Data listing:
****************

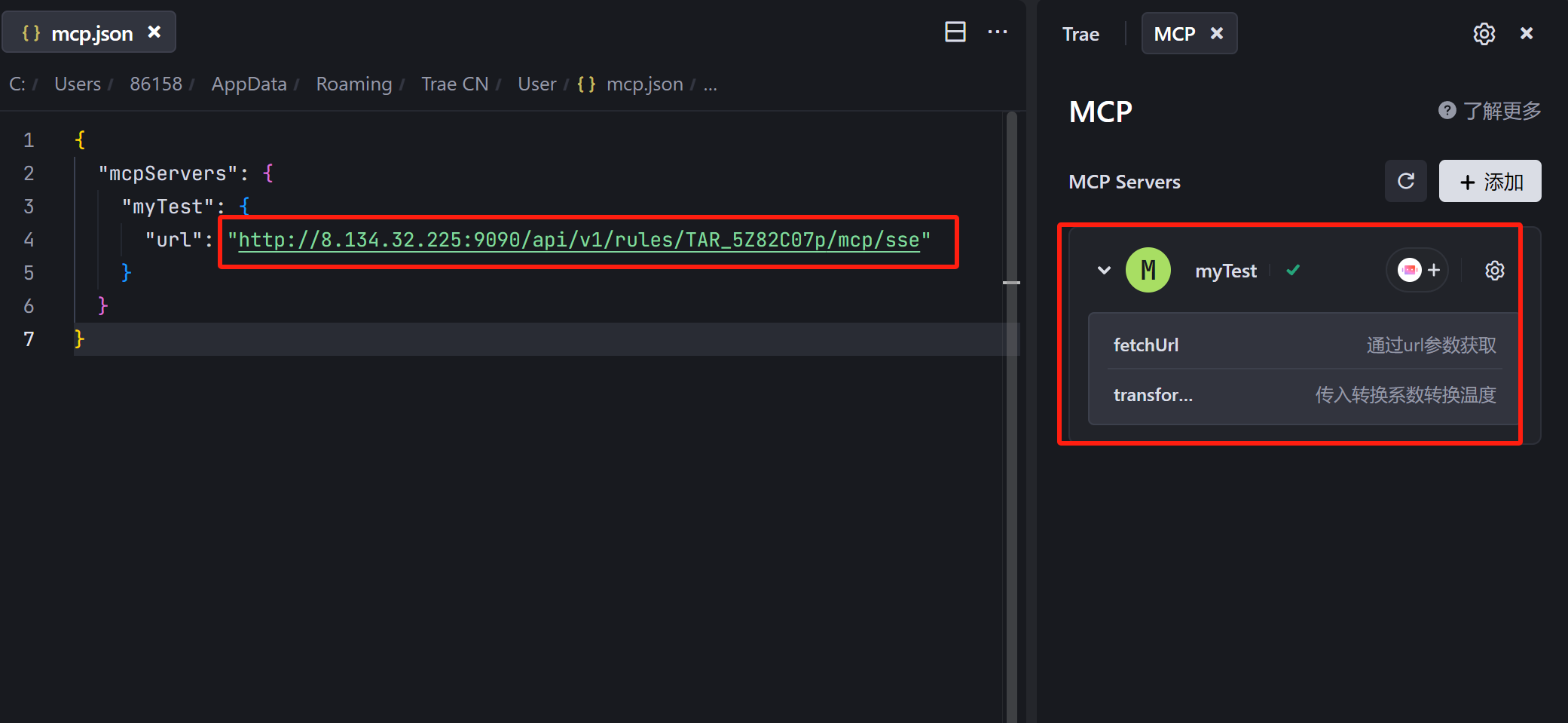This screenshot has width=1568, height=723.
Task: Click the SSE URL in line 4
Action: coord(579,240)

****************

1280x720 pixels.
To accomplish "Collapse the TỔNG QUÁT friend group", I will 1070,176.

****************

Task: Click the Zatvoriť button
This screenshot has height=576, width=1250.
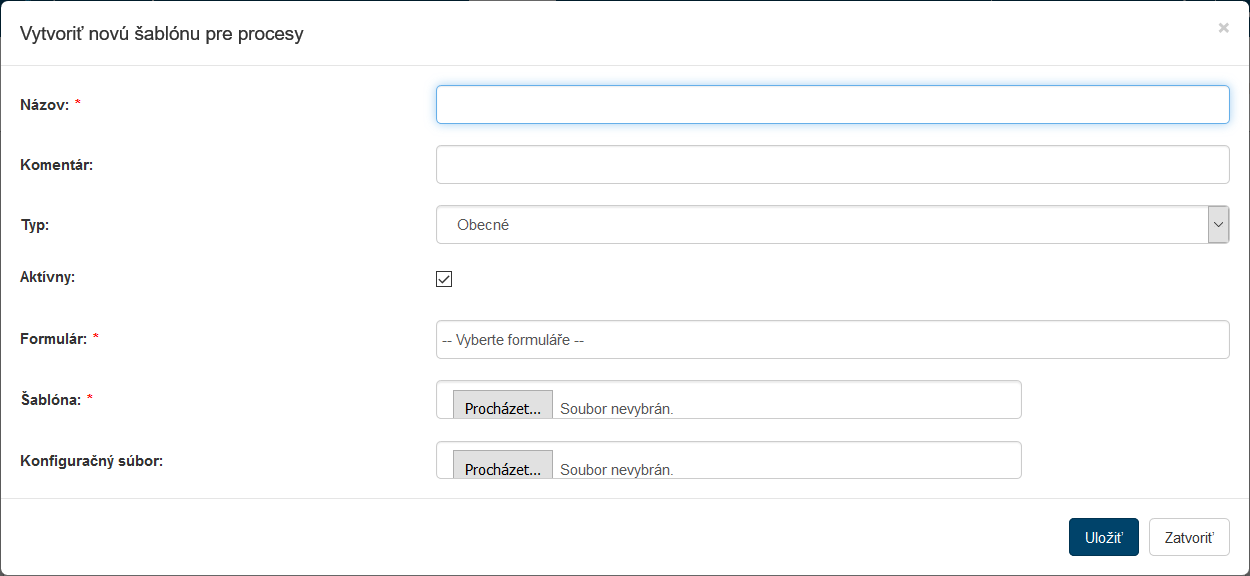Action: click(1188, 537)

****************

Your task:
Rename "SSE URL" to "SSE endpoint" in the items starting at the line containing "This screenshot has width=1568, height=723." and ending at the line containing "Action: coord(579,240)", keeping everything else the same. Give back only those lines, without the pictures.

Solution for this exercise:
This screenshot has width=1568, height=723.
Task: Click the SSE endpoint in line 4
Action: coord(579,240)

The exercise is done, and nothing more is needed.